A devastated mother alleges her baby was born prematurely when she was six months pregnant and lived for only a day because of the deadly listeria bacteria, which has claimed the lives of more than 180 people across South Africa.
"I used to eat polony in the mornings as a snack," said the Pretoria resident, who has asked not be named.
She said one morning in December 2017 she suddenly felt ill.
"I felt so cold and asked my husband to take me to the hospital. When I arrived I told the doctor that I was scared of listeriosis and she said she had no idea what that was."
The woman was allegedly given a paracetamol drip to treat her fever.
"A few minutes later she (the doctor) told me that she just checked her computer and she saw an email about listeriosis... because she was on leave she had not read her emails and that is the reason why she didn't know about it."
'Things happened so fast'
The doctor assured the mother-to-be that she had nothing to worry about.
She later returned to the hospital after she had been discharged.
"After I was discharged, I felt so much pain. I went to the doctor and he did a scan and told me that the baby must be delivered.

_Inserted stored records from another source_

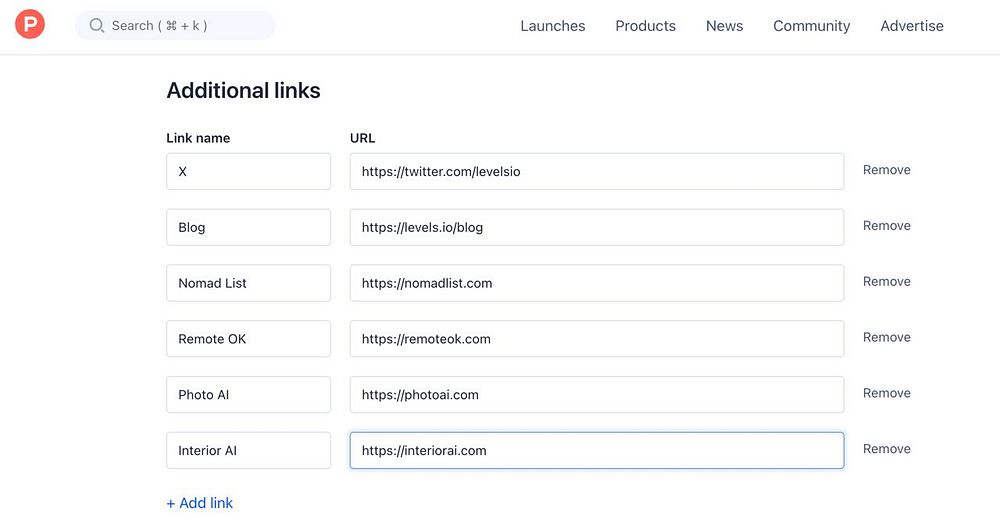Viewport: 1000px width, 526px height.
Task: Remove the Blog link row
Action: pyautogui.click(x=886, y=226)
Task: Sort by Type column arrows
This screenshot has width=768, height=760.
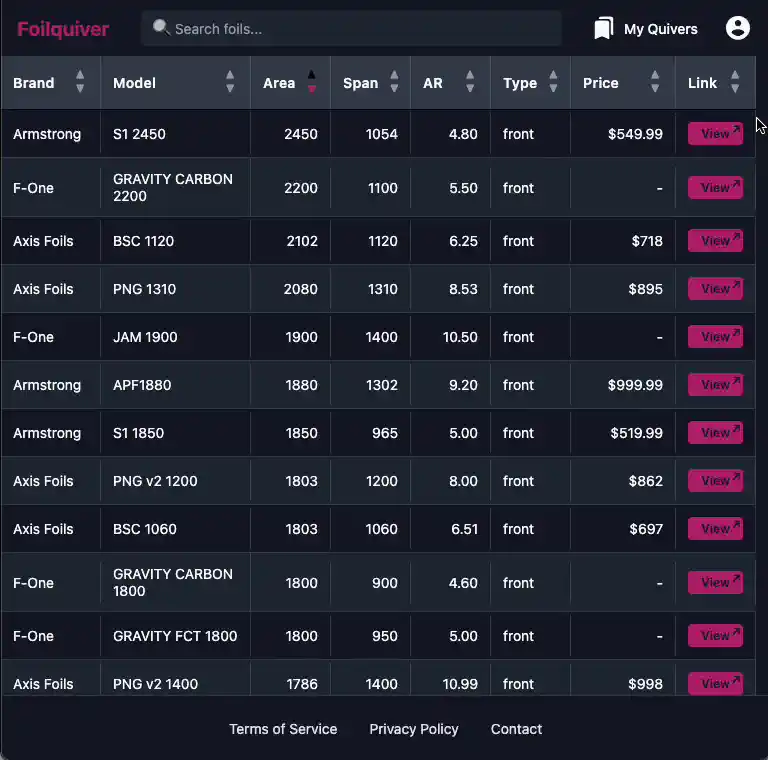Action: [553, 83]
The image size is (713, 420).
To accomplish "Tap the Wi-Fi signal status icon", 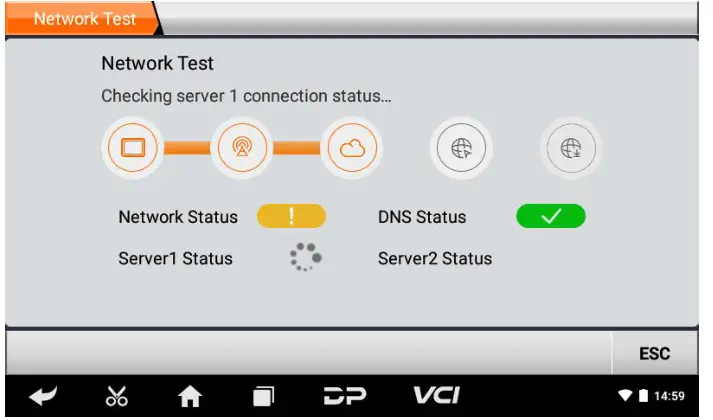I will [625, 395].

"He immediately booked me into a hospital and from there, things happened so fast. I was shaking and sweating."
The woman's water broke and she eventually gave birth to a baby boy.
"The baby was so tiny, and, the baby died the following day. This is one of the worst things that can happen to anyone. I cry a lot when I think about it."
Baby plan derailed
She said the cause of the baby's death is stated in the death certificate as natural causes, but claims the paediatrician confirmed to her that it was listeriosis.
News24 could not confirm the details with the hospital because of doctor and patient confidentiality.
Struggling to cope with the loss, the mother relied on anxiety pills to get by.
"I am better now, although I still cry every now and then because I was supposed to give birth only next month."
She said the baby would have been her second child.
"The plan was to have two kids before the age of 35. I am 32."
Biggest outbreak documented
She said she did not know that she had to report the matter to the department of health until a friend of hers advised her to.
"But I still didn't report it. I thought maybe the hospitals, including private hospitals, would submit the stats to the department," she said.
The South African outbreak of listeriosis has been described by the World Health Organisation as the biggest documented.
Earlier this month Minister of Health Aaron Motsoaledi announced that the deadly listeria bacteria had been traced to Enterprise's Polokwane facility, which manufactures processed cold meat products. Products including polony, Viennas and Russians were then recalled.
Enterprise Foods confirmed last week that it had received a report from the Department of Health confirming the presence of the Listeria monocytogenes ST6 (LST6) strain at its Polokwane factory.
Call for accountability
The company said it received the report last Thursday after environmental swabs were taken at the factory on February 2.
"Our Polokwane and Germiston factories remain closed while we conduct a deep-cleaning process," Lawrence MacDougall, CEO at Tiger Brands, said.
The deceased baby's mother said she feels like the deaths could have been prevented and that this incident shows that Tiger Brands placed profits above the lives of its consumers.
"They need to account for what has happened, one death was [one] too many. How can they pride themselves on producing quality products when their products are killing people?
"Their negligence has robbed families of their loves ones. One hundred and eighty is way too high a number. This has robbed me and my husband of the opportunity to have a second child," she said.
Department of Health spokesperson Popo Maja said it was extremely difficult to comment on the matter, but added that the department would be investigating the mother's claims.
Tiger Brands distances itself from outbreak
Maja said the bacteria became a known notifiable disease in November.
"We have pinned a source of the disease but we cannot monitor what people are consuming. If people can help us by doing all the things that we asked them to do then people will be fine."
Tiger Brands' spokesperson Nivashnee Naicker said the company had spoken to the mother and advised her to speak to the hospital to report the matter to the relevant authorities.
"The doctors need to make sure that the baby's blood is checked to confirm that it was listeriosis because she gave conflicting information. One version was that the baby died because of natural death and another was that the baby died of listeriosis."
At this point in time, like we have been saying, although it is tragic, we do not have the tests from our products saying that our products are linked to listeriosis," said Naicker.
She said the company had launched a campaign to educate its consumers about how to deal with listeriosis.
The most important thing, she said, was that the company had shut down the affected facilities until it gets to the bottom of the matter.